India Economy - Inflation rises, but policy rates likely to hold
Primary prices remain stubborn, while manufactured products and fuel inflation rates are softening. Despite confusing signals from diverse data points, we expect inflation to ease from Nov ’10 and the RBI to hold rates in the next policy meet.
n WPI inflation hardens. After being on a softening trajectory for four months, the WPI inflation marginally rose to 8.6% in Sep ’10, up from 8.5% in Aug ’10. The primary articles inflation, which rose to 17.5% in Sep ’10 from 15.8% in Aug ’10, is the key reason behind the slight rise in WPI inflation.
n Broad-based rise in primary inflation. All major indices within primary category saw hardening of inflation in Sep ’10. The key price pressure came mainly from fibres, flowers, vegetables and eggs. Pulses prices saw major easing of inflation in Sep ’10.
n Manufactured products inflation eases. The price index for manufactured products is hovering around the narrow band of 40bps since Apr ’10. Despite slight increase in the index, manufactured price inflation eased in Sep ’10. After rise for nine successive months, petroleum product prices eased in Sep ’10.
n Contra signals. After peaking at 11% in Apr ’10, WPI inflation is largely on a softening trajectory. Yet, current inflation is well above the ‘RBI comfort zone’. We expect considerable softening of inflation from Nov ’10, mainly due to base effect. However, sharp run-up of global commodity prices coupled with elevated food prices in India remain concerns.
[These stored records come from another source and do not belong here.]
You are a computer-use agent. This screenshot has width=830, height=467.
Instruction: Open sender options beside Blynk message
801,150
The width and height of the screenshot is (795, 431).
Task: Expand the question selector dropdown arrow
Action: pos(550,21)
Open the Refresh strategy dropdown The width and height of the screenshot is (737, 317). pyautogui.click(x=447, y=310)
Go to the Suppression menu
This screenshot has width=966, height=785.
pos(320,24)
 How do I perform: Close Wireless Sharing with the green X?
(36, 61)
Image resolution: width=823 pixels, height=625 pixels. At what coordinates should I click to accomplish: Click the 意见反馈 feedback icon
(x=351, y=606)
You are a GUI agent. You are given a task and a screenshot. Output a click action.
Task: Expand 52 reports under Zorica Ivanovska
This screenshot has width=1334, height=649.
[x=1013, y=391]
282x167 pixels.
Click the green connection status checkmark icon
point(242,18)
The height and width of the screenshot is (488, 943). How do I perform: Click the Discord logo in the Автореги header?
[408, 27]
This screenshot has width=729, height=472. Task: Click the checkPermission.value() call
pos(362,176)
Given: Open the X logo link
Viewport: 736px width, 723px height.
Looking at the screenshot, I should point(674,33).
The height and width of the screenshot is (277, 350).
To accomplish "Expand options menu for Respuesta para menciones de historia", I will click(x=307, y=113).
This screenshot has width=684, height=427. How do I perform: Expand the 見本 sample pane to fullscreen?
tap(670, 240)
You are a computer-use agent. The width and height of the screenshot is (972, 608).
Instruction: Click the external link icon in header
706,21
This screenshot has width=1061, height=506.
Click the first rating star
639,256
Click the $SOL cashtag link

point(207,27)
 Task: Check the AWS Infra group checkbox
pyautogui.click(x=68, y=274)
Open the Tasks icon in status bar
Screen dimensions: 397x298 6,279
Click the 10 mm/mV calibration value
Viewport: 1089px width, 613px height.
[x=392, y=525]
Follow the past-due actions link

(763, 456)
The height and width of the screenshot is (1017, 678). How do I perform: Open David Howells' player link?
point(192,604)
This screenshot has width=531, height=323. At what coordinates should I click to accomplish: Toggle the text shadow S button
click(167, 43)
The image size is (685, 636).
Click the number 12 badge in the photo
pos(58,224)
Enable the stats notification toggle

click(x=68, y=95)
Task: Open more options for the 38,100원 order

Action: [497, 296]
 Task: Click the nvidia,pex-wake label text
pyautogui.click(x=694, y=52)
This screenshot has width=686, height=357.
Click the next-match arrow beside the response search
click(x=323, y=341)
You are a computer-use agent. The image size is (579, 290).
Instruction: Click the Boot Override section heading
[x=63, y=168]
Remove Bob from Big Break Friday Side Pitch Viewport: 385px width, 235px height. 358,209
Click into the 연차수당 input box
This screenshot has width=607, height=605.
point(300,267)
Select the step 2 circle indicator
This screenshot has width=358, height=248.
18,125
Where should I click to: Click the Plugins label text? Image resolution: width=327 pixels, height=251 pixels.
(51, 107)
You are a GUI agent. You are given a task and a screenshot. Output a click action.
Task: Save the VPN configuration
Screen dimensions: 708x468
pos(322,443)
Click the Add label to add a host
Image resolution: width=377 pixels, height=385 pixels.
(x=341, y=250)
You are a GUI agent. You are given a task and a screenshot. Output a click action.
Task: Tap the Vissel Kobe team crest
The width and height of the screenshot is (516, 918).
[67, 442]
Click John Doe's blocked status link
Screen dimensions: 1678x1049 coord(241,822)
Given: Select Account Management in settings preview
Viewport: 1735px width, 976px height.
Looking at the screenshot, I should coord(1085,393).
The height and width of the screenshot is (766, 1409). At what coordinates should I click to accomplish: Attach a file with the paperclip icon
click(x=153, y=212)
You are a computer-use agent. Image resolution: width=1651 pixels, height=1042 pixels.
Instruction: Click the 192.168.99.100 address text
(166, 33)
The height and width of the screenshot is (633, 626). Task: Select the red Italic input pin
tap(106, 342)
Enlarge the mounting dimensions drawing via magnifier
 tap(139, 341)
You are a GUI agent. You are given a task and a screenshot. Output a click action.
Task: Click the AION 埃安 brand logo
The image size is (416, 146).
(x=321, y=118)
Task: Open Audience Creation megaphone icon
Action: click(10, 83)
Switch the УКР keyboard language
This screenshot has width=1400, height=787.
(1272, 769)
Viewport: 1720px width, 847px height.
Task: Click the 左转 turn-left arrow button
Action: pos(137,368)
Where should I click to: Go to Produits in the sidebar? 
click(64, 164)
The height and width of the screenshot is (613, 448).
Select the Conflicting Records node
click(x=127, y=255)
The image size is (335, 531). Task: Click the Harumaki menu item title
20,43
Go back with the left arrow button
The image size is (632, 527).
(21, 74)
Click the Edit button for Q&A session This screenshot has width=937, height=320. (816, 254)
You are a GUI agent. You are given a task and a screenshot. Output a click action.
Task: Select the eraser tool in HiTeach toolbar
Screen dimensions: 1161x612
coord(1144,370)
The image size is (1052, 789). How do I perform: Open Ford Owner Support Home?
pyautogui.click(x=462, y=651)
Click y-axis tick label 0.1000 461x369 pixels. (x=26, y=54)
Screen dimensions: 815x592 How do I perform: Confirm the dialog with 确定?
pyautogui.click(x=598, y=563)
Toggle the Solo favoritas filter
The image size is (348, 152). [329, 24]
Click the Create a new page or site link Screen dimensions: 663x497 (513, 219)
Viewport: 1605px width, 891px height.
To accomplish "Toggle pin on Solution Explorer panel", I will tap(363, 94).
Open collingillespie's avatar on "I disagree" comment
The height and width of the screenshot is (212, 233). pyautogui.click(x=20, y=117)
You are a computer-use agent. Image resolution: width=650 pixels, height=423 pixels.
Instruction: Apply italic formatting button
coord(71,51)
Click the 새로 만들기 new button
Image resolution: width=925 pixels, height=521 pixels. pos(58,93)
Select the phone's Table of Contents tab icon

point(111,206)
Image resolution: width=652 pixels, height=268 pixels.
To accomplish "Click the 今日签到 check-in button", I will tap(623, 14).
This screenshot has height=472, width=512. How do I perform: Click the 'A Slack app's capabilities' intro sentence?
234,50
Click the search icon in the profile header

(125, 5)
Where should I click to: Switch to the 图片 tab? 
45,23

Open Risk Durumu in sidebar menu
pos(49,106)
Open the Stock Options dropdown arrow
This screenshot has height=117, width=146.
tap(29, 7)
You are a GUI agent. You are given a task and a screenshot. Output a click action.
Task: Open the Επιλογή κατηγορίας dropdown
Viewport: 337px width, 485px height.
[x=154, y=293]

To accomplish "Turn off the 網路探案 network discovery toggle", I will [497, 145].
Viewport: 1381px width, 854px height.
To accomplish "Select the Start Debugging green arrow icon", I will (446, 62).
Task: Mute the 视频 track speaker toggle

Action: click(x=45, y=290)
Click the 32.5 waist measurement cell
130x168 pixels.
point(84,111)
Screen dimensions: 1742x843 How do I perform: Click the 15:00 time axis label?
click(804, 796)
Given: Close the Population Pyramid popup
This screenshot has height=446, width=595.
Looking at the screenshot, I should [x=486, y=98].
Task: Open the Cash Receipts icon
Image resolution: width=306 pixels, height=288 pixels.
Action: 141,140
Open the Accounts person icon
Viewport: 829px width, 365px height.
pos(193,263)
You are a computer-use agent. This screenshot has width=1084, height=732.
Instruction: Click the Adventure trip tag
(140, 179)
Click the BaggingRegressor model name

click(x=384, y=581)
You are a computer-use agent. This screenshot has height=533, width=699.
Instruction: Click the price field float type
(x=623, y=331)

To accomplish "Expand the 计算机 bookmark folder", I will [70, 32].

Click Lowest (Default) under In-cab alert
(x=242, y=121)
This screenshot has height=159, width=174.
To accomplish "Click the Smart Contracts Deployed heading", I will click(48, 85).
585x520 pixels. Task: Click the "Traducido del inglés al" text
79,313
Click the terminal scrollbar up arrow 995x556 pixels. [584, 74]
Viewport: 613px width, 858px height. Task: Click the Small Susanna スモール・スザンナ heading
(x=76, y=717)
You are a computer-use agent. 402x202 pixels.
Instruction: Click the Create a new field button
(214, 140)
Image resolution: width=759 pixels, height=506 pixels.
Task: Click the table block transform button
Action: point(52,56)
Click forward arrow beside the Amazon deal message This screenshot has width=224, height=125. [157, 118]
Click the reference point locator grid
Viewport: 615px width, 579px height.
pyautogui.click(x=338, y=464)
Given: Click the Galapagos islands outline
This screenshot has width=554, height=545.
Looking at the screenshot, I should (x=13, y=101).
n Inflation assessment and outlook. Nearly 50% of the WPI by weight is witnessing inflation of 5% or below. Inflation in India is being mainly driven by primary products. As the summer crop hits the market, we expect some easing in inflation. Our model suggests that in the base case scenario, the WPI inflation would soften to ~6% by Dec ’10 and to ~5% by Mar ’11.
n Policy rate outlook. In Sep ’10, the RBI indicated that normalising of policy rates from the crisis lows has broadly been achieved and future rate action would depend on data signals. Confusing data signals – stubborn food inflation, rising global commodity prices, subdued growth outlook in industrialised countries and slowdown in the Indian industry – would make it difficult for the RBI to take a decision. Yet, we expect the RBI to maintain status quo on key policy rates during the Nov 2 policy, and hike policy rates by 25bps in remaining FY11.